• Stored data:
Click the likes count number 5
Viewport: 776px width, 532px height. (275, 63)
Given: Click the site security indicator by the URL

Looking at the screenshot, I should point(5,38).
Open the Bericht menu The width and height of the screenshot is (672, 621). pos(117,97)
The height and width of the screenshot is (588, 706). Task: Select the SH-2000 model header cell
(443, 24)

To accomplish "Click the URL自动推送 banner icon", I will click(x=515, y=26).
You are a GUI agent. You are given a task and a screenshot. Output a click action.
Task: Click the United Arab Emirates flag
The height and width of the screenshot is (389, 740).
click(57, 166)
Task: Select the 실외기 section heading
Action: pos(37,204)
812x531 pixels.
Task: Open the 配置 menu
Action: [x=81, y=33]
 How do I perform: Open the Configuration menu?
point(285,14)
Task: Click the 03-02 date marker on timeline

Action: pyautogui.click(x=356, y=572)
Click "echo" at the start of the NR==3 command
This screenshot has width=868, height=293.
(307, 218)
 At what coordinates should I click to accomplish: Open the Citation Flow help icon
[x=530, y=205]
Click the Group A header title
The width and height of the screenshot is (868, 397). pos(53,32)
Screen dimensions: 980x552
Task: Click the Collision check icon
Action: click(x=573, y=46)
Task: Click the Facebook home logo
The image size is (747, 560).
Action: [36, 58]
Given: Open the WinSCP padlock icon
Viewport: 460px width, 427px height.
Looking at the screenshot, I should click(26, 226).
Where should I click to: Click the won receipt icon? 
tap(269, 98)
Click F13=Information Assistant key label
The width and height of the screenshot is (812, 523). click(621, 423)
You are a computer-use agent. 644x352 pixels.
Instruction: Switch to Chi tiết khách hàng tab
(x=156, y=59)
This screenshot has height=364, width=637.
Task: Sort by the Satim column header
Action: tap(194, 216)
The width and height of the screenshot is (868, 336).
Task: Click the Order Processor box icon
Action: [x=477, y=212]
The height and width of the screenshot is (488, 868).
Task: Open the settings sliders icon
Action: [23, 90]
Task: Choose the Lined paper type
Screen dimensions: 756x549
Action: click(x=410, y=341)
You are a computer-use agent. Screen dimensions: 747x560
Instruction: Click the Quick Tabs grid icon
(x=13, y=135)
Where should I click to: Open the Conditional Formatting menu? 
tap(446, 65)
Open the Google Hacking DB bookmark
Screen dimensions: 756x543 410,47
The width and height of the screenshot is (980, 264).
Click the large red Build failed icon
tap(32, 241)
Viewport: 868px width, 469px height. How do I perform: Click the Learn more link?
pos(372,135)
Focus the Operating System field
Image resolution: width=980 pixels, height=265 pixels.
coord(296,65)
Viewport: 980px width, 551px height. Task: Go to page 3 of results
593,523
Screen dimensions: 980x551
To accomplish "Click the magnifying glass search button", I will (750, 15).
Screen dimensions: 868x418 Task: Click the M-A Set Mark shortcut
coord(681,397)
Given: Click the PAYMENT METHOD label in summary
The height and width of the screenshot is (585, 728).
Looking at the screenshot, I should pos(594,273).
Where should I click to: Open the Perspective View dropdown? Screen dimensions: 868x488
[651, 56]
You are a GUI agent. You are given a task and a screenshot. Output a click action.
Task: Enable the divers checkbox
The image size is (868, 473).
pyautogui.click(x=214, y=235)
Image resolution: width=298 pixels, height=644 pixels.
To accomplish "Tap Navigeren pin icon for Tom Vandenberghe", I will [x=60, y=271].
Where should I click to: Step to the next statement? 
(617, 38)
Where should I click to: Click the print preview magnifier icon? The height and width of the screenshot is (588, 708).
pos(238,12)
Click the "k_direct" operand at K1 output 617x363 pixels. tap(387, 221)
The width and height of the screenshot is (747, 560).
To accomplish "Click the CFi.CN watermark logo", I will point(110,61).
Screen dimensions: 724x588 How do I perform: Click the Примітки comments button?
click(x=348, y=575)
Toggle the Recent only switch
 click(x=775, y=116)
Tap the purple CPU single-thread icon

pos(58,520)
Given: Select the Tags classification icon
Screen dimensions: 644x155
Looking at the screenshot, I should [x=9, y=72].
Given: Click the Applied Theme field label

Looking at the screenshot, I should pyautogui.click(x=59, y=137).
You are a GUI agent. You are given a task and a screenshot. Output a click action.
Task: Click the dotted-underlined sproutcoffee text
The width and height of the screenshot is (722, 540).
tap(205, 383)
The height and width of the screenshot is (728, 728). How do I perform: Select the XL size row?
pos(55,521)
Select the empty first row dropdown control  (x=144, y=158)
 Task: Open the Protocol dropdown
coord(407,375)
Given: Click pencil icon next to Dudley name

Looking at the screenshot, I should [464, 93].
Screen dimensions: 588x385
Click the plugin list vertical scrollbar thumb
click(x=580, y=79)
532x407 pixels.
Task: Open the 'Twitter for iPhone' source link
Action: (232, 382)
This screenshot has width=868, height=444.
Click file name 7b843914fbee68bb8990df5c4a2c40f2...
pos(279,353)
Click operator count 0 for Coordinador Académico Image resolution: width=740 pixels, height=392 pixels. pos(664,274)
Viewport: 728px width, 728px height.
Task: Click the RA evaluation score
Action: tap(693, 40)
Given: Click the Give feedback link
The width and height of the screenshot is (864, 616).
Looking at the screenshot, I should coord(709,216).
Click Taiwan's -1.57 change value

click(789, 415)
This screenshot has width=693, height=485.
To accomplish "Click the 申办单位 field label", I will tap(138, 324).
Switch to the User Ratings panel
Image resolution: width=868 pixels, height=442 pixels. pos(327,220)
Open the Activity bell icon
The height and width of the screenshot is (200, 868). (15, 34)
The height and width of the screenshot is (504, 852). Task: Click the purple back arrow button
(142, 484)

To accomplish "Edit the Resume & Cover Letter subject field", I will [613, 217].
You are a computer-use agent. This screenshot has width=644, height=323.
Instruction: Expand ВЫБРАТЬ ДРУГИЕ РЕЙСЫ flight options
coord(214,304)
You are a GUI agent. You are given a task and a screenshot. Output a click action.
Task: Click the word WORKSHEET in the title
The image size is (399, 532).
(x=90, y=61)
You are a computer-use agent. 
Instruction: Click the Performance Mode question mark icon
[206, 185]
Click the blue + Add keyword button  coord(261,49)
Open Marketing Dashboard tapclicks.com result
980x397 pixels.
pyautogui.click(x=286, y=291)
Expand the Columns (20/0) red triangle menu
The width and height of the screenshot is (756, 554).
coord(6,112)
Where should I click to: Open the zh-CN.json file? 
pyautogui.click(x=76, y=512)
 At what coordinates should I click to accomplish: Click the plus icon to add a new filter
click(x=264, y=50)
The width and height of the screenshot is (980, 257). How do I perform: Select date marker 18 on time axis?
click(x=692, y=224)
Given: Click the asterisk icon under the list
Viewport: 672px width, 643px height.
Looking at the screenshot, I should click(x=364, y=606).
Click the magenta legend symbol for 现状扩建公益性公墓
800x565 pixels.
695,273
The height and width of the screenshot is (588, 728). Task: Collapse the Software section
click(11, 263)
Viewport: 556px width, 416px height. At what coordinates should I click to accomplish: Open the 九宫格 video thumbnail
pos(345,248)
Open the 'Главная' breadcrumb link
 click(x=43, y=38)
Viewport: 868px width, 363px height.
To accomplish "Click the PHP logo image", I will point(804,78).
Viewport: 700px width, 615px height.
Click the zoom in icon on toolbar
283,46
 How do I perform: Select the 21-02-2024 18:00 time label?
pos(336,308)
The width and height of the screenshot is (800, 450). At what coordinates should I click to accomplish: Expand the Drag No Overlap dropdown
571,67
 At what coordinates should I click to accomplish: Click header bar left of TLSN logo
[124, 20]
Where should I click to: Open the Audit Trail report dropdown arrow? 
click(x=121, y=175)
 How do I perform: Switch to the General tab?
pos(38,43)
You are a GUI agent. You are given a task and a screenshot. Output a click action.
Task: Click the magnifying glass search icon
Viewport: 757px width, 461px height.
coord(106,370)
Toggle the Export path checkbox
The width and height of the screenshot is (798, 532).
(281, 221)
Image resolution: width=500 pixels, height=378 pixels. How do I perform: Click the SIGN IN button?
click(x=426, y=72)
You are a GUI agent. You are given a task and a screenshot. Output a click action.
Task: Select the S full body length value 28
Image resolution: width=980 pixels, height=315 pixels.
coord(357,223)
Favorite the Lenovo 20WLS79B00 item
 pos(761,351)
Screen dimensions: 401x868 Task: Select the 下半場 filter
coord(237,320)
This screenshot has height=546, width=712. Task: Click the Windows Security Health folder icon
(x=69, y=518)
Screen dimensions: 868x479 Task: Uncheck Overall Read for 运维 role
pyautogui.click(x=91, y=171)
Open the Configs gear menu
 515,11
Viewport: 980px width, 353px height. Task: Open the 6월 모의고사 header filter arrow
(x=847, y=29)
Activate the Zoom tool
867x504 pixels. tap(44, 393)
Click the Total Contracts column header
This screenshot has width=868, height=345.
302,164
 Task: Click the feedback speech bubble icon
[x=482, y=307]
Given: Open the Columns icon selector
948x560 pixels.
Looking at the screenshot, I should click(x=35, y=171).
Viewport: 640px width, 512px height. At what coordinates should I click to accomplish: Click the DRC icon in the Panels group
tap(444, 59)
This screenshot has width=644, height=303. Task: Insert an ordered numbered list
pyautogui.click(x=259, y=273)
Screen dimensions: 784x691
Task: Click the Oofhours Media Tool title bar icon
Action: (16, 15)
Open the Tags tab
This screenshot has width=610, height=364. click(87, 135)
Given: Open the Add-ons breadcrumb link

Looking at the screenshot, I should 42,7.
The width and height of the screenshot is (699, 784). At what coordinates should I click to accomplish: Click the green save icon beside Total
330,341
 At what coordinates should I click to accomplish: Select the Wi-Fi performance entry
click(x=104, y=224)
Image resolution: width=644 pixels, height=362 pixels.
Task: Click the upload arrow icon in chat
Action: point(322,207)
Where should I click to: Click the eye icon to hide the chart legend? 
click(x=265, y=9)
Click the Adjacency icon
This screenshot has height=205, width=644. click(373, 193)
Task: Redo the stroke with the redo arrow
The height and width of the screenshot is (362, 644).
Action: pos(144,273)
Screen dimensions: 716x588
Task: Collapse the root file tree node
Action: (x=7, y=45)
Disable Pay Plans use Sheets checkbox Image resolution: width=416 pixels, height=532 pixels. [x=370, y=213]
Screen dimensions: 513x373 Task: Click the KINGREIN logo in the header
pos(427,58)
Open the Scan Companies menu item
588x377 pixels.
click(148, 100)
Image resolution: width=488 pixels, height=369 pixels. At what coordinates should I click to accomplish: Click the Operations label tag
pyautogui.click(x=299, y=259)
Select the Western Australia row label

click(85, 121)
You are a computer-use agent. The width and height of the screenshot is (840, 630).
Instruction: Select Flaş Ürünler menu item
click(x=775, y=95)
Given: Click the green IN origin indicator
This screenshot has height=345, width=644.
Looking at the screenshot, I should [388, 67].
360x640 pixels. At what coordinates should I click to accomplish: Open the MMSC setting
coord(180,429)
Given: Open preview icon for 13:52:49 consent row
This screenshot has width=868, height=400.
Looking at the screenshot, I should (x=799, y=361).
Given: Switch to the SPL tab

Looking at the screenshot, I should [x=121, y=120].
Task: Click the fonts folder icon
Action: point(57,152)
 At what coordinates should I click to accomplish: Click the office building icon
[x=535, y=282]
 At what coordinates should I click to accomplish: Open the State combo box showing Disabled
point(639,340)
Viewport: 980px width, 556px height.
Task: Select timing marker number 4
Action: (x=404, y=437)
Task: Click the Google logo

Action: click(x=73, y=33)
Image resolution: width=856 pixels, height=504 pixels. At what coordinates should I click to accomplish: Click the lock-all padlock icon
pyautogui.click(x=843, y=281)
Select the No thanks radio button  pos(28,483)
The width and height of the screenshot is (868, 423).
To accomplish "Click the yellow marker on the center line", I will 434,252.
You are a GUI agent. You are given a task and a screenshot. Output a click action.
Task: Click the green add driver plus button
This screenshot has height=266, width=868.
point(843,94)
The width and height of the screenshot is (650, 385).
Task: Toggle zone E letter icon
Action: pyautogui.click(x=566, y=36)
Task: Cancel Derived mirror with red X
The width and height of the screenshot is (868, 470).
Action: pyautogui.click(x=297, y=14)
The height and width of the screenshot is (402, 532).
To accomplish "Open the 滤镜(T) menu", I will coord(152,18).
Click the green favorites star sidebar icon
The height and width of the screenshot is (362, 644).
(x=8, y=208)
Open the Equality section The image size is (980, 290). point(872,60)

• Brief: Copy the stretch of the records above that runs from the line with "Open the Tags tab" through the line with "Disable Pay Plans". Both end lines belong in the copy, and nothing else does.

• Solution:
Open the Tags tab
This screenshot has width=610, height=364. click(87, 135)
Given: Open the Add-ons breadcrumb link

Looking at the screenshot, I should 42,7.
The width and height of the screenshot is (699, 784). At what coordinates should I click to accomplish: Click the green save icon beside Total
330,341
 At what coordinates should I click to accomplish: Select the Wi-Fi performance entry
click(x=104, y=224)
Image resolution: width=644 pixels, height=362 pixels.
Task: Click the upload arrow icon in chat
Action: point(322,207)
Where should I click to: Click the eye icon to hide the chart legend? 
click(x=265, y=9)
Click the Adjacency icon
This screenshot has height=205, width=644. click(373, 193)
Task: Redo the stroke with the redo arrow
The height and width of the screenshot is (362, 644).
Action: pos(144,273)
Screen dimensions: 716x588
Task: Collapse the root file tree node
Action: (x=7, y=45)
Disable Pay Plans use Sheets checkbox Image resolution: width=416 pixels, height=532 pixels. [x=370, y=213]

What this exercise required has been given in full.